### Task requirements:
Reproduce only the lines below from the line containing "The image size is (908, 441)." to the line containing "Click the field icon beside Estado", exactly as written, with both end lines kept. Omit the pictures.

### Information:
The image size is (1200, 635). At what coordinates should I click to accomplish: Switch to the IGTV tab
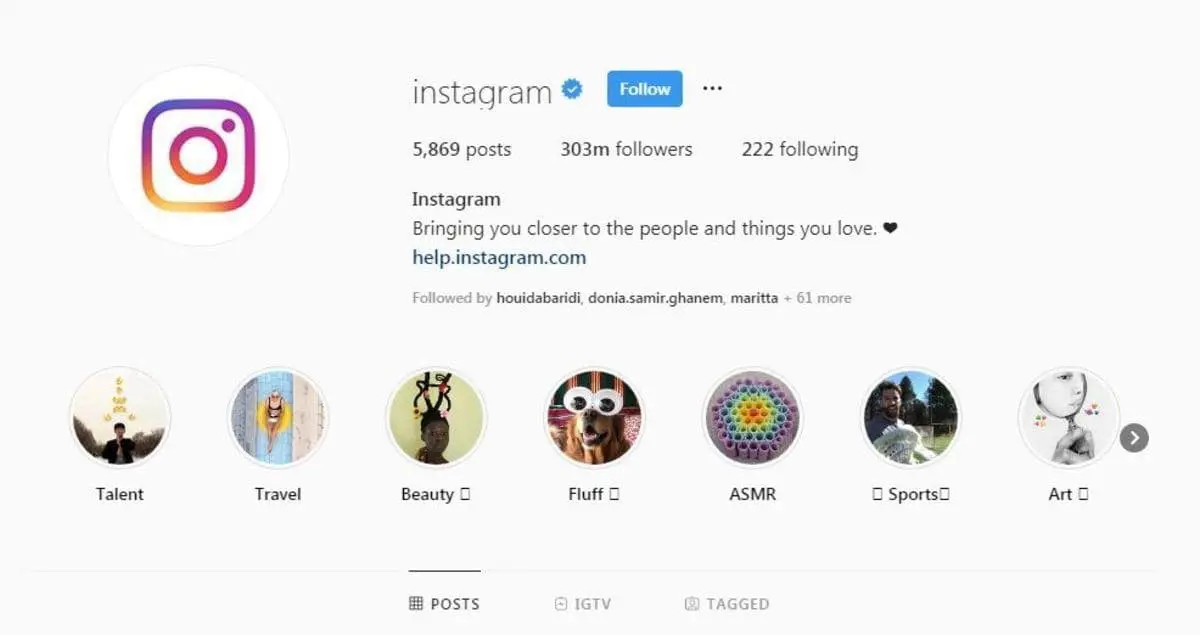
---
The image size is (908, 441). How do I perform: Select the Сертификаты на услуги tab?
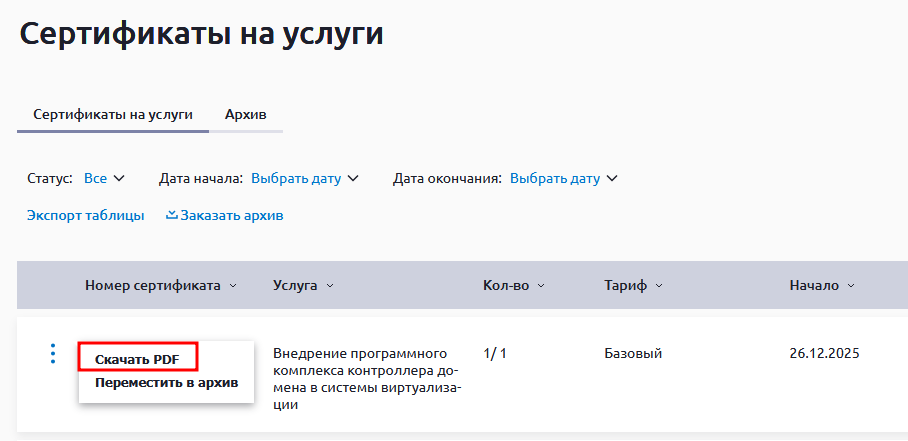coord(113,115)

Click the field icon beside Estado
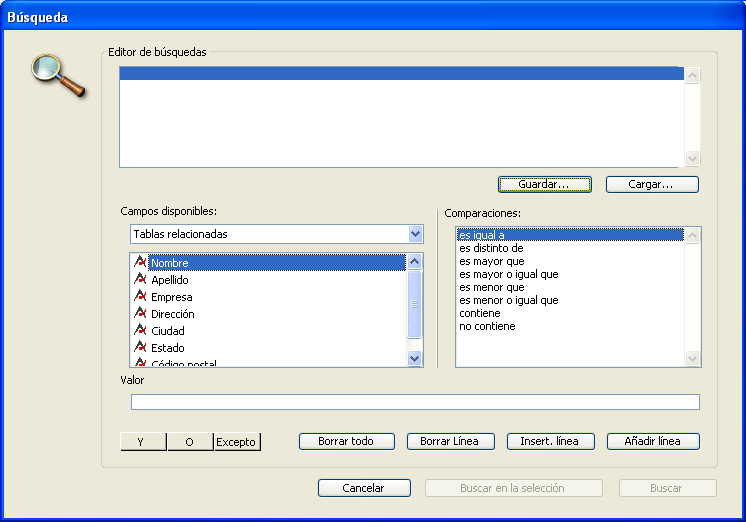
==
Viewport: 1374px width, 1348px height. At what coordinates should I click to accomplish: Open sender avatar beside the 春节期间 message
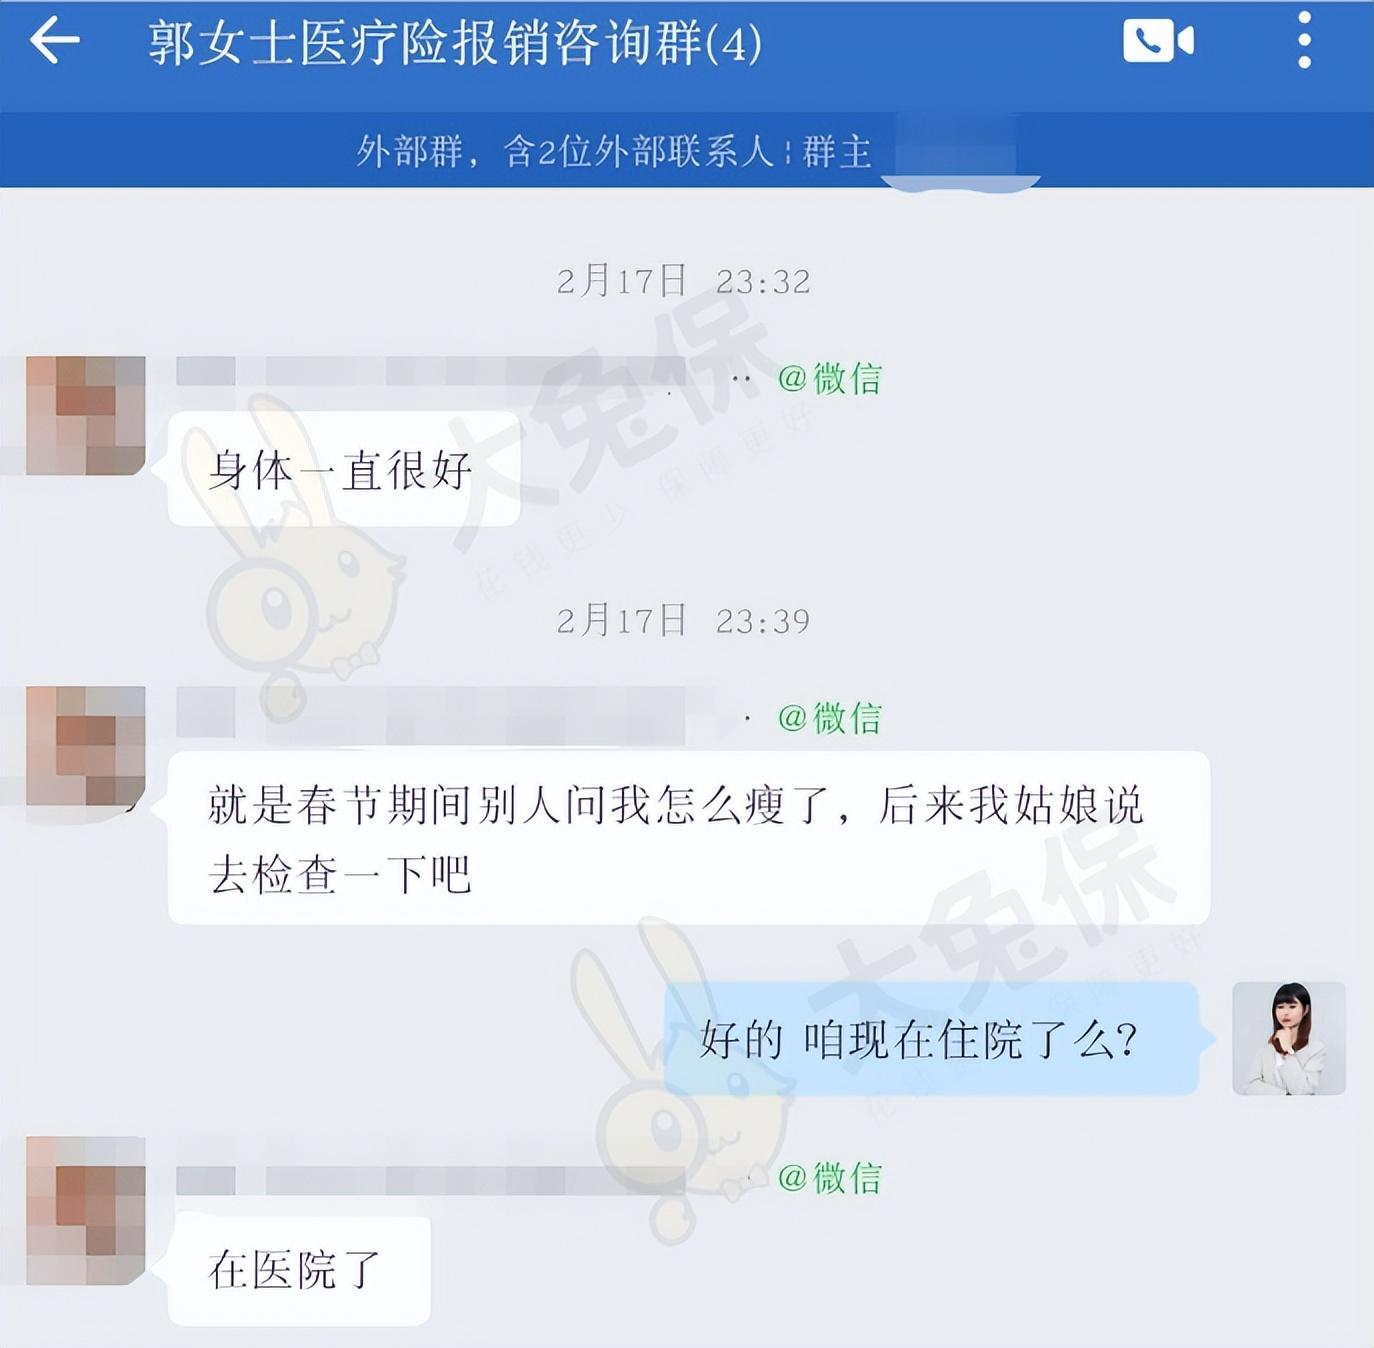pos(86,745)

### Solution for this task:
The image size is (908, 441). How do I perform: Select the Сертификаты на услуги tab?
coord(113,115)

Click the field icon beside Estado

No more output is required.